On Feb. 3, 2023, 38 cars of a Norfolk Southern freight train went off the rails and burst into flames, creating an airborne toxic event that caused the evacuation of thousands of residents and lofted hazardous chemicals over 16 states.
“I was dispatched to East Palestine,” Sykes, an Ohio Democrat, recounted. “I don’t even represent East Palestine but it was important to be there. I met with people from the Environmental Protection Agency (EPA) who were dirty, who were exhausted, but they had a smile on their faces because they knew the work they were doing would make sure the people of East Palestine would have clean air, clean water and monitoring. So, when I think about the EPA who have been there for us and continue to be there, that’s why I’m standing here.”
The American Federation of Government Employees rally at which Sykes spoke went depressingly under-covered in the mainstream press.
Meanwhile, a train wreck of a different sort dominated headlines last week as President Trump’s billionaire-stocked cabinet met for the first time. One of them, a dubiously naturalized citizen named Elon Musk, stole much of the spectacle, but Trump himself boasted that his new EPA director plans to slash up to 65% of the agency’s budget.
Adding Carolina reaper pepper juice to the wound, the Ohio county in which Palestine is located went 3-to-1 for Trump last November.
That proposed budget cut also could eliminate 10,000 EPA jobs on top of the unprecedented number of firings Musk’s Department of Government Efficiency (DOGE) plans.
So much for the notion Trump is a champion of working people. Especially if they happen to be civil servants.
Although the salaries of federal workers sit well above average, many have nobly forgone more lucrative opportunities in the private sector to serve their nation.
“Elon Musk is talking about efficiency,” AFL-CIO leader Liz Shuler said at the aforementioned rally. “Is it waste and fraud to make sure your Social Security check comes in on time? Is it the workers who spend their days and nights and weekends protecting us on our streets, our parks, our airports that are the problem? Is it the nurses taking care of our veterans who are the problem? The real waste and fraud is the billions of dollars in handouts and tax breaks we give to the wealthiest corporations in America.”
To her point, where are the purported savings of the Elon Chainsaw Massacre? The numbers we’ve heard from DOGE simply don’t add up.

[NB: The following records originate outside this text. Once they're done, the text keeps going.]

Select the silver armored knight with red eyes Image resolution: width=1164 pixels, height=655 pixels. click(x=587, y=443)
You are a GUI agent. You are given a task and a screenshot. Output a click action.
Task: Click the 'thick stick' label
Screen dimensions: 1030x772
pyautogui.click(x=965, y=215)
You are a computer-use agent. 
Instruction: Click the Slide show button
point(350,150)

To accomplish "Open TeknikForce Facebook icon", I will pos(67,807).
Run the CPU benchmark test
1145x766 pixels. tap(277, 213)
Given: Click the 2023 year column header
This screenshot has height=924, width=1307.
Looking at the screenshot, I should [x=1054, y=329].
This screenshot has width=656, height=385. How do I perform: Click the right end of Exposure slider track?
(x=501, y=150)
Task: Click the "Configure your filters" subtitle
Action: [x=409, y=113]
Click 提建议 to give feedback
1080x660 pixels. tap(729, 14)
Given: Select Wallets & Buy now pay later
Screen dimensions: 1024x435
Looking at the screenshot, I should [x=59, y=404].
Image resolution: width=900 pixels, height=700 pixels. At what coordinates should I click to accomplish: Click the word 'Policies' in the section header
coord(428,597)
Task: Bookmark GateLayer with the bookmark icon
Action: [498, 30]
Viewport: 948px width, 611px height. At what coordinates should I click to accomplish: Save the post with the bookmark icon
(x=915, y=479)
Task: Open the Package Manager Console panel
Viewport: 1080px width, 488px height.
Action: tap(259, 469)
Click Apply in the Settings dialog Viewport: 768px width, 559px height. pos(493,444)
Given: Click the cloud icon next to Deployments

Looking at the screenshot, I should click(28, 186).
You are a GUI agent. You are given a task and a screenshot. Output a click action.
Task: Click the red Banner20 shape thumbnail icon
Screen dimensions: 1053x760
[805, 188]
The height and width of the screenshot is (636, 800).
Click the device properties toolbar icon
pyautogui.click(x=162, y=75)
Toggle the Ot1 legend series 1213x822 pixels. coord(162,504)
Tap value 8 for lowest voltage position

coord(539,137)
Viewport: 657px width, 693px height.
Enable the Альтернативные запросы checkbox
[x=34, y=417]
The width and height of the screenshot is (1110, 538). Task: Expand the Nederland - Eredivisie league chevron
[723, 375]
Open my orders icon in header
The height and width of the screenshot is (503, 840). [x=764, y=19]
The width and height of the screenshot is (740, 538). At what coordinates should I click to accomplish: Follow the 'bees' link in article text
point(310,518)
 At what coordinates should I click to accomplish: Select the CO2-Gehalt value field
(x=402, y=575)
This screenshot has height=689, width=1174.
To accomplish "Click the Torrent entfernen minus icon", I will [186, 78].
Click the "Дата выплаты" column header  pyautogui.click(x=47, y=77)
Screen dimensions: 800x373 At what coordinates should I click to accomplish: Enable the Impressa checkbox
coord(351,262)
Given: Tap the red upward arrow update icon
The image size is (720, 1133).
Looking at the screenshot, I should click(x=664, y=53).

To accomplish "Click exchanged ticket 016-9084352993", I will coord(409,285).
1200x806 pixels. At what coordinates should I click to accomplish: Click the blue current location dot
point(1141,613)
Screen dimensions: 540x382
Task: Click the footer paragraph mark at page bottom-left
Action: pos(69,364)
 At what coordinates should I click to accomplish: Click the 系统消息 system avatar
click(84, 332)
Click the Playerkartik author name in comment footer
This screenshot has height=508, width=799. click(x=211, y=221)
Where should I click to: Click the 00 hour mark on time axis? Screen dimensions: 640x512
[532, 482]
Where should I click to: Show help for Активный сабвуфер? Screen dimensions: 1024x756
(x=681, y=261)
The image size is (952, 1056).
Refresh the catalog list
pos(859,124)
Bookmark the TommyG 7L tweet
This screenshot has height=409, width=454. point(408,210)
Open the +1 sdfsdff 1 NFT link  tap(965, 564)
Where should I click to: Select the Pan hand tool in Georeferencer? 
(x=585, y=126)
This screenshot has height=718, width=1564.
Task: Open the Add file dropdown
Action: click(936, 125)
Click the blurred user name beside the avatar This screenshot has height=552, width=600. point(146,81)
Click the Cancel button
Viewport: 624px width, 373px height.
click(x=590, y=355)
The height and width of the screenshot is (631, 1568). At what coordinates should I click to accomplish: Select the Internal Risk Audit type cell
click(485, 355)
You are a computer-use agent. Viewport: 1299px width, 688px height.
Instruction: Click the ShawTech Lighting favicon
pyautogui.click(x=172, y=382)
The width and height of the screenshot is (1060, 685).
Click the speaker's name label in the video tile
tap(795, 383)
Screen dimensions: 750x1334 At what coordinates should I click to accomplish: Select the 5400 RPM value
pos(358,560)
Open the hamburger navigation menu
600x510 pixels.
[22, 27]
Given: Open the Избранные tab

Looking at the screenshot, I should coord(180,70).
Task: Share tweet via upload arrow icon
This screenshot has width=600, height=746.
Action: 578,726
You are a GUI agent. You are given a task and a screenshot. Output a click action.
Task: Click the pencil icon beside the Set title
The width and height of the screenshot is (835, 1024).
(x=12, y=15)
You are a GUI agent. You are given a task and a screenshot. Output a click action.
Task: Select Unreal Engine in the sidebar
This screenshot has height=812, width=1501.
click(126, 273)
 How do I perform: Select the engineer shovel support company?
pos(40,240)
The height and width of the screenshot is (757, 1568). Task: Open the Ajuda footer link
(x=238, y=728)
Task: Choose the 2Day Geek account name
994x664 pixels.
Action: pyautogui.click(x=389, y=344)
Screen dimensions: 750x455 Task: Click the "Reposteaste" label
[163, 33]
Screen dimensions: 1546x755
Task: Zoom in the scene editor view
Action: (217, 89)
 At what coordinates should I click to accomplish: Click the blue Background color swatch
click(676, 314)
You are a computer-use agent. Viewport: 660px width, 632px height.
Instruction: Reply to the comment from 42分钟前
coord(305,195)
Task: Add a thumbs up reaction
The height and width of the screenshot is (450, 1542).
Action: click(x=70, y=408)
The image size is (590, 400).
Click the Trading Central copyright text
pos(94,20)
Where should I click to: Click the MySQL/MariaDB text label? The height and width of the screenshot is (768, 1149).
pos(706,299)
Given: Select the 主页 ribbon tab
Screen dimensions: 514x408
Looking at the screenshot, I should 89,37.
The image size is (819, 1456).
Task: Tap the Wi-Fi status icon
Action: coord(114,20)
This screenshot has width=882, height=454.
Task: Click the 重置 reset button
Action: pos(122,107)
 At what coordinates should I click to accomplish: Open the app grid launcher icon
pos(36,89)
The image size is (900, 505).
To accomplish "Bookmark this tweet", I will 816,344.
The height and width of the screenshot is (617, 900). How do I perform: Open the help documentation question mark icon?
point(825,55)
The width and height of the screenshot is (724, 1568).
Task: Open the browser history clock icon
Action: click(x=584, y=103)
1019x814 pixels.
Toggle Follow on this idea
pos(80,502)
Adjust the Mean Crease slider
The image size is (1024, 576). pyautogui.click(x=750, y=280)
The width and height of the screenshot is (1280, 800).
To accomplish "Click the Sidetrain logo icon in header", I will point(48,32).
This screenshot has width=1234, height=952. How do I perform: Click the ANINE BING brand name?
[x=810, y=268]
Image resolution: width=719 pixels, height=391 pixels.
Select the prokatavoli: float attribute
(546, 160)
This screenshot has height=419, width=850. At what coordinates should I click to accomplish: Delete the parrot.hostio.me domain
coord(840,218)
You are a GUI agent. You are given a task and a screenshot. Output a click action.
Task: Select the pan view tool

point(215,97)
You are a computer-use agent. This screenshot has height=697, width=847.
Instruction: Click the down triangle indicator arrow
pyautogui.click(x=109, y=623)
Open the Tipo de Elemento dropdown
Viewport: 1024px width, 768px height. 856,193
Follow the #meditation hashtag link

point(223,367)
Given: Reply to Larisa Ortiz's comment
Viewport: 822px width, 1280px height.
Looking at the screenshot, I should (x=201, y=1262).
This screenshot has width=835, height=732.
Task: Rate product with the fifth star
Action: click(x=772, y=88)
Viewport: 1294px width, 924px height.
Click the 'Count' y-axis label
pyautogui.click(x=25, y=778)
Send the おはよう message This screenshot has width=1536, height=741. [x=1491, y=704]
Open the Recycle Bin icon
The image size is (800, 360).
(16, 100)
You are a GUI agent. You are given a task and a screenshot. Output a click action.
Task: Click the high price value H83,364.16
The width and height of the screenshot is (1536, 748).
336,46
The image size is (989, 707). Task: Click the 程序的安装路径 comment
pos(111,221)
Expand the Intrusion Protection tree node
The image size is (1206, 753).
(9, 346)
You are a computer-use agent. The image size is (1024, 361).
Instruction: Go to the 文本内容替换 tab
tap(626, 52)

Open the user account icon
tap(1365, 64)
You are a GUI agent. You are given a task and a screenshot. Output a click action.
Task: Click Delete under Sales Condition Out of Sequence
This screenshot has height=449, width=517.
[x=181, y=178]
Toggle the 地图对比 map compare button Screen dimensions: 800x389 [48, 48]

“It’s so easy when you just get to make it all up,” Michael Masnick, founder of the blog Techdirt wrote of the preposterous claims DOGE has already saved taxpayers tens of billions of dollars. “The really dumb part is how Musk and DOGE keep using the word ‘fraud.’ It’s a powerful word! It implies crimes and corruption and shadowy figures doing shadowy things. What DOGE has actually found, though, is … different spending priorities. Which, sure, you might not like every government program. But that’s not fraud.”
Earlier this month, Musk retweeted a memorable fake headline from right-wing satire site The Babylon Bee: “Trump becomes first fascist in history to reduce size of government.” Popular conspiracist podcaster Timothy Pool parroted the logic.
“These people are saying that Trump and Elon have consolidated power, they’re taking over the country, it is fascism, and I’m like, yo, they’re firing people, OK?” Pool said. “They’re reducing their power in government.”
But historically, purges are kind of a fascists’ thing.
For example, the Law for the Restoration of the Professional Civil Service that Nazi Germany enacted in April 1933 sought to fire all “civil servants who … cannot guarantee that they will always stand up for the national state without reservation” — a group that overwhelmingly designated non-Aryans. Workers could also be retired without cause “for the purpose of simplifying administration.”
Were the Nazis not fascists either?
That German law compelled a socialist named Albert Einstein to resign from the Prussian Academy of Sciences in Berlin and emigrate to New Jersey. Like him, a third of those previously involved in Musk’s DOGE racket have resigned in protest.
“We swore to serve the American people and uphold our oath to the Constitution across presidential administrations,” 21 staffers wrote in a letter to the White House chief of staff covered by Time Magazine. “We will not use our skills … to compromise core government systems, jeopardize Americans’ sensitive data, or dismantle critical public services.”
It’s hard to fathom how anyone can view fired USAID workers as members of some sinister “Deep State” as they carry the contents of their desks from the building and tear up over the fate of the world’s poorest people. Doesn’t sending in billionaire swamp creatures to “drain the swamp” at least spark an ember of cognitive dissonance?
“You see, these claims of fraud by President Trump and Elon Musk feel like they’re a fig leaf,” Steve Vladeck, a professor of constitutional law at Georgetown University, told 60 Minutes. “What we’re really seeing is a consolidation of power. Fraud provides a plausible-sounding reason for running over what had been historical constraints, whether they were statutes or norms limiting the president’s ability to centralize power. The endgame here seems to be controlling every single apparatus of the federal government directly out of the White House, and that’s just never been how we’ve understood executive power.”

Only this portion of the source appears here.